Curry takes another stride in recovery, but 'little bit concerning' with Draymond

OAKLAND -- Stephen Curry felt good enough Saturday to step onto the court for a light workout, putting up a few shots after the Warriors concluded practice.

Draymond Green, not so much.

Though the Warriors have been downplaying the seriousness of Green’s aching right shoulder, which has kept him out of three of the last four games, coach Steve Kerr concedes the level of worry is rising by the day.

“At first, it didn’t seem like it would be more than a few days, and it’s obviously carried on further than that,” Kerr said. “So it’s a little bit concerning that he hasn’t made bigger strides.

“I still don’t think there’s a major reason for concern.”

Green has played only once since Dec. 4. After missing the Dec. 6 game at Charlotte, the Michigan native played, and quite well, on Dec. 8 at Detroit. He has not since taken the court. He was on the premises Saturday. An update on his status is expected Sunday, a team spokesman said.
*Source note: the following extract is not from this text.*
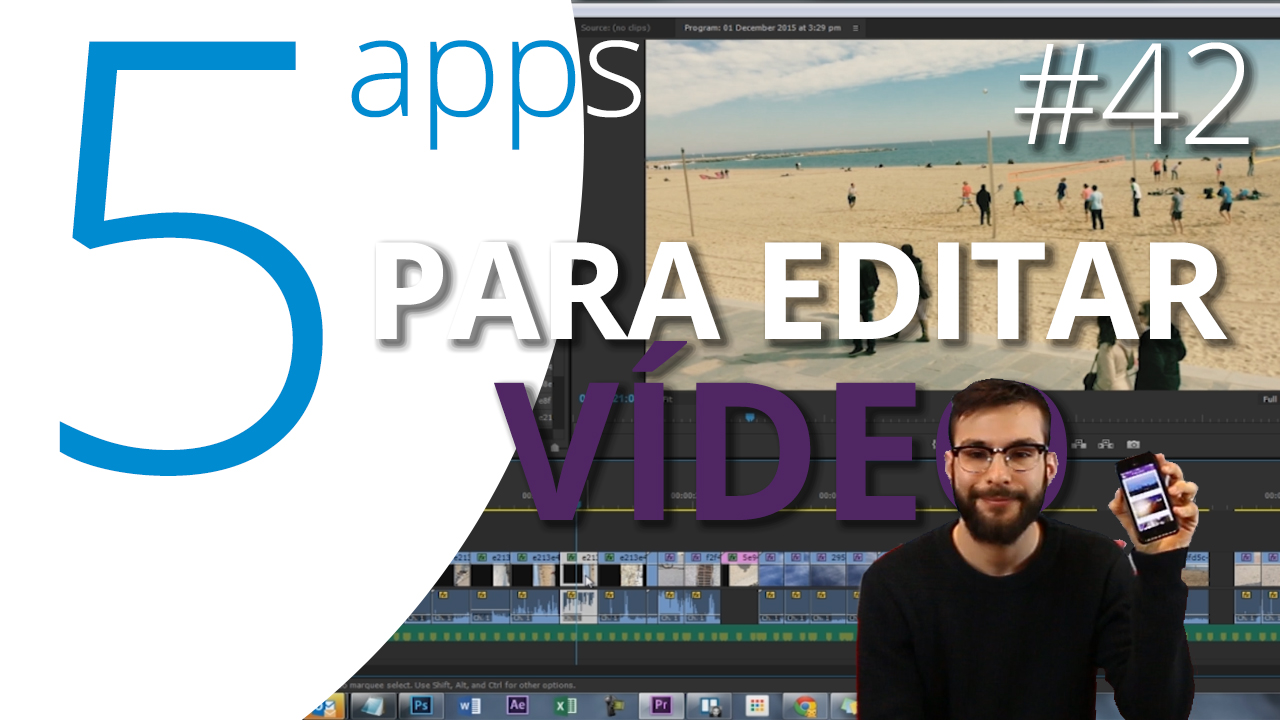Image resolution: width=1280 pixels, height=720 pixels.
Task: Click the fx badge on the e213 timeline clip
Action: tap(481, 556)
Curry has missed the last four games with a sprained right ankle. He is scheduled for reevaluation sometime in the middle of next week. The Warriors would be thrilled if he’s able to return before the end of the month.

In other health-related news, starting center Zaza Pachulia participated in practice and but still is listed as questionable for the game against the Lakers on Monday in Los Angeles. His left shoulder has kept him out four of the last five games.

Reserve guard Nick Young also went though practice workout but has yet to pass the final test to be cleared from concussion protocol.